Work required:
In the piece about the strain of following a baseball team in a playoff race, how far did Ben walk home after the A's were eliminated?

Excerpt Block Start

For several years, my college roommate was Ben, a kid from Oakland who was a diehard A's fan. Every fall when we got back to school, his beloved Athletics were already storming into the post-season, only to inevitably lose in the first round, usually to the Yankees. I would watch Ben through these runs, support him in his support — but the thing is, he never looked happy. Sure, he was excited and, after a win, positively giddy, but the physical toll that such close baseball games took left him an absolute wreck, a trembling pile of frayed nerves and over-stretched emotions, seemingly always on the brink of collapse. I remember one time in particular when the A's were facing elimination, and we watched the first few innings at our house and then headed to a bar, dragging Ben along with us. This was a Wednesday night, after all, we were in college, and there were girls to be hollered at. But Ben did no holler-hollering whatsoever. Instead, he sat at the bar, beer in hand, eyes glued to the television screen, taut like a tightrope. And when the final out was recorded and his A's knocked out of the playoffs, Ben simply put down his unfinished beer, ignored our back pats of consolation and walked the three miles home, alone in the dark. Then he was sick for two weeks straight.
I saw Red Sox fans looking similarly strung out during Boston's historic run in 2004, and I never understood it. If their teams were winning, how come these super-fans looked and felt so fucking horrible?
Now I get it.
Baseball, more than any other sport, eats away at you. Through its sheer stop-and-go nature, every pitch comes with a heightened sense of anticipation, of buildup, of drama. You don't notice this when your team isn't in contention, because then it's just kind of boring. Then it's all, "Well, that was strike three, but fuck it, we're eliminated, anyway. Hey, Jim, tell me again about your record-breaking sales day at Qwest while I pedantically talk football to this vendor to try and convince him that I'm not the elitist prick that I really am." But in a playoff push, there's no time for such frivolities; every moment is treated with a gravity that I have not experienced watching any other sport. The result is that after a game, you are utterly spent. And after a game like Monday night's thirteen-inning dogfight to lift the Colorado Rockies into the wild-card spot, I think I might have needed a vascular surgeon. By the time this whole playoff push is over, I'll be a fucking mess. I'm going to check in at an even 93 pounds, and though I will want to smile, people will beg me not to, because when I smile they'll be able to see my sternum through the back of my throat. And then I'll win America's Next Top Model.
There was a point during the eleventh inning of Monday's historic game — a point when the rest of the fans at Coors Field were probably just as physically and emotionally exhausted as I was — when I thought, "Well, at least if we lose, I can get off this roller-coaster ride." I didn't know if that thought made me happy or sad. And that made me feel like a woman on Cops, being torn away from my beloved baby-daddy by the police whom I'd actually called. But then the young man next to me looked over and said, "They've come too far to disappoint us now."

Excerpt Block End
Information Block Start

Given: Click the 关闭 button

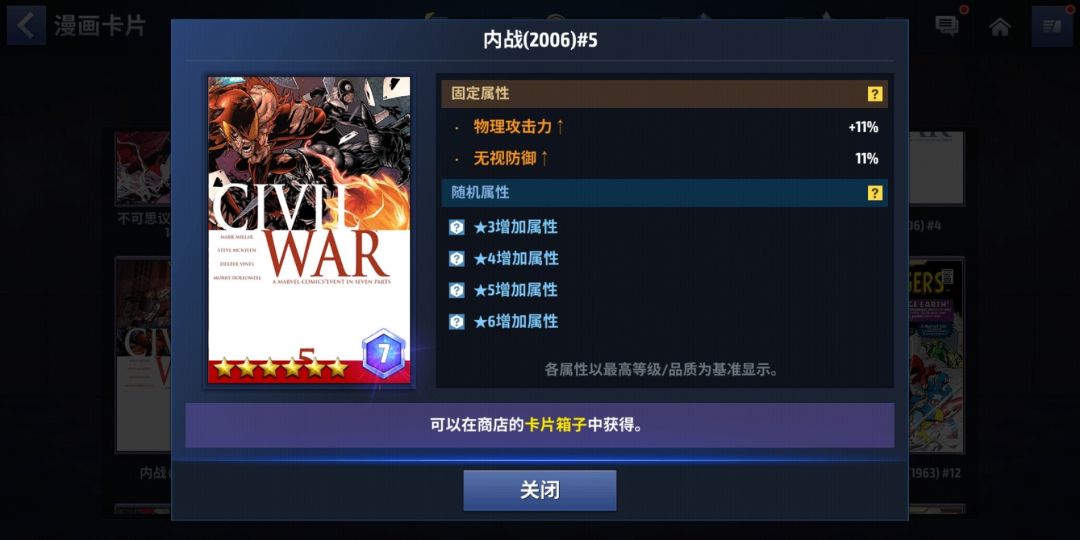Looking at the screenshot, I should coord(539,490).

Information Block End
Information Block Start

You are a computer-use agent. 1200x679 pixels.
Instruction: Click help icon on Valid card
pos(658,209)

Information Block End
Information Block Start

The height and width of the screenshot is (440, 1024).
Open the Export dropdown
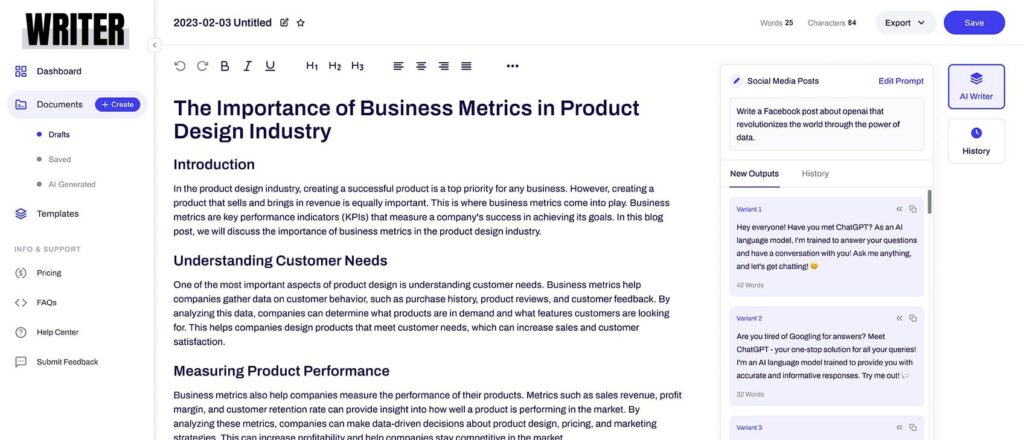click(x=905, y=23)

Information Block End

Exercise result:
Three miles.